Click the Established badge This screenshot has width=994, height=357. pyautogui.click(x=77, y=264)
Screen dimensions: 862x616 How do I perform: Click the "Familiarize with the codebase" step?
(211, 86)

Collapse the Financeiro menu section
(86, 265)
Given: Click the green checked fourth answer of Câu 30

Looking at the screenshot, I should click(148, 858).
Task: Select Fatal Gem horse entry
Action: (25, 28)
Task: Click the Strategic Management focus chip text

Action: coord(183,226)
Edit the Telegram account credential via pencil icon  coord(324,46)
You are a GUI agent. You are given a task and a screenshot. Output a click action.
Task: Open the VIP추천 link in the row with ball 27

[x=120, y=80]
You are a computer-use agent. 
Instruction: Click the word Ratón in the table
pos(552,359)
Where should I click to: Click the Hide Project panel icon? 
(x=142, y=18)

* DIRECTIONS *
Write out word for word only the lines from the one with "Instruction: Click the" to the end of the material, both ends included.

* RESULT OF THIS TASK *
Instruction: Click the word Ratón in the table
pos(552,359)
Where should I click to: Click the Hide Project panel icon? 
(x=142, y=18)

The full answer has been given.